(Stored records)
☆ ☆ ☆ ☆ ☆
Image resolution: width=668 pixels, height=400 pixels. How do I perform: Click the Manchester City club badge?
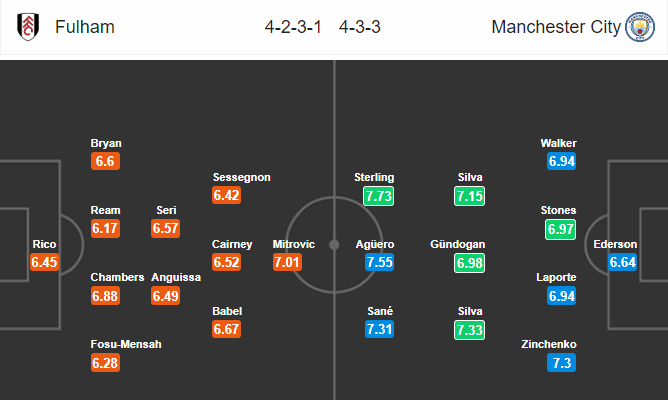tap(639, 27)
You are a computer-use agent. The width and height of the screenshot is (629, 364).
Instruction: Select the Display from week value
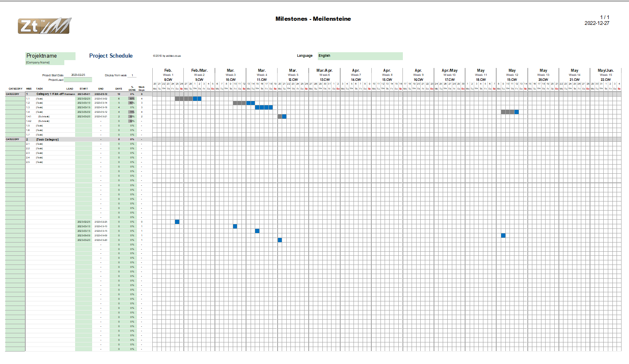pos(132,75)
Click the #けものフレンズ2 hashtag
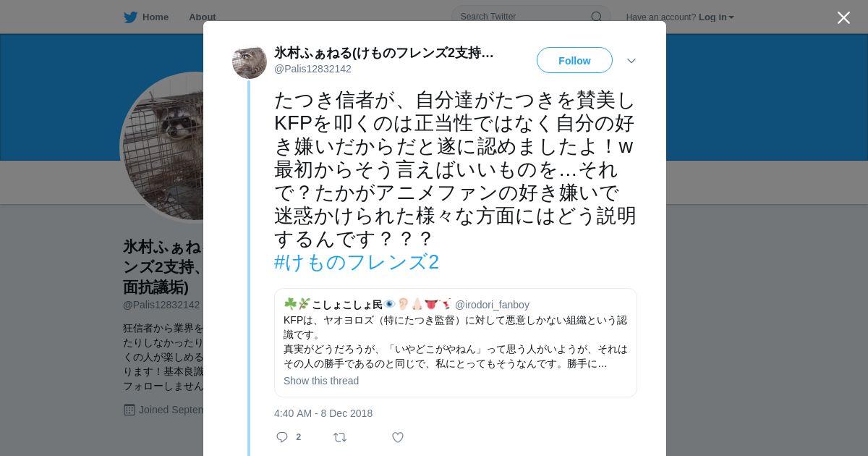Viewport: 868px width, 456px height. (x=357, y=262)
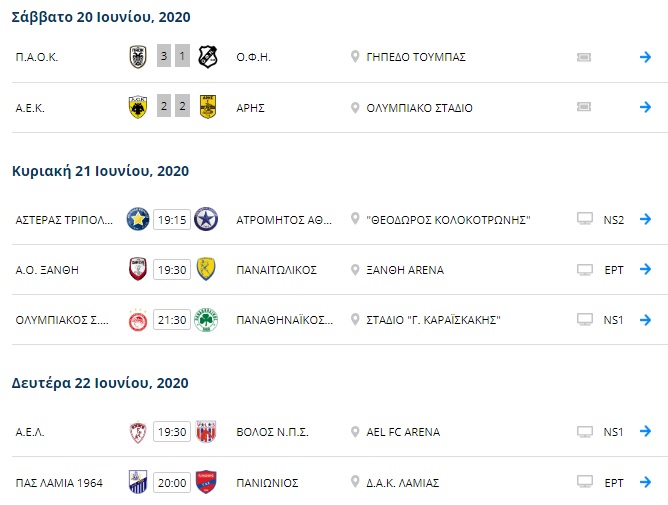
☆ ☆ ☆ ☆ ☆
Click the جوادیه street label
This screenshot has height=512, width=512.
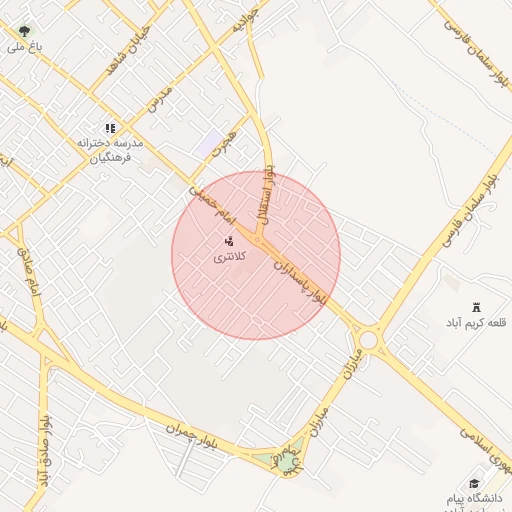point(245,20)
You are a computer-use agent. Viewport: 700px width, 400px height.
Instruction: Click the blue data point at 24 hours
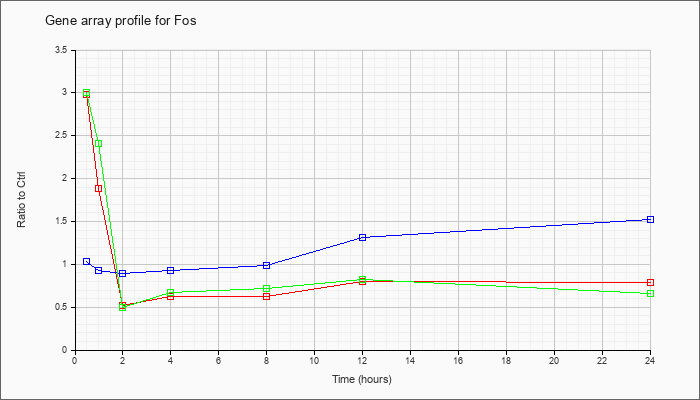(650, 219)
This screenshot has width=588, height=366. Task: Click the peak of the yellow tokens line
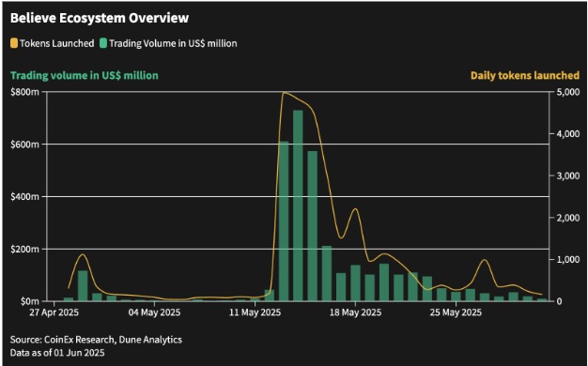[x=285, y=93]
☆ ☆ ☆ ☆ ☆
* Work instructions:
Go through the data and count each line that has the word "agent", then give the total alone.

* Reply to the exercise:
2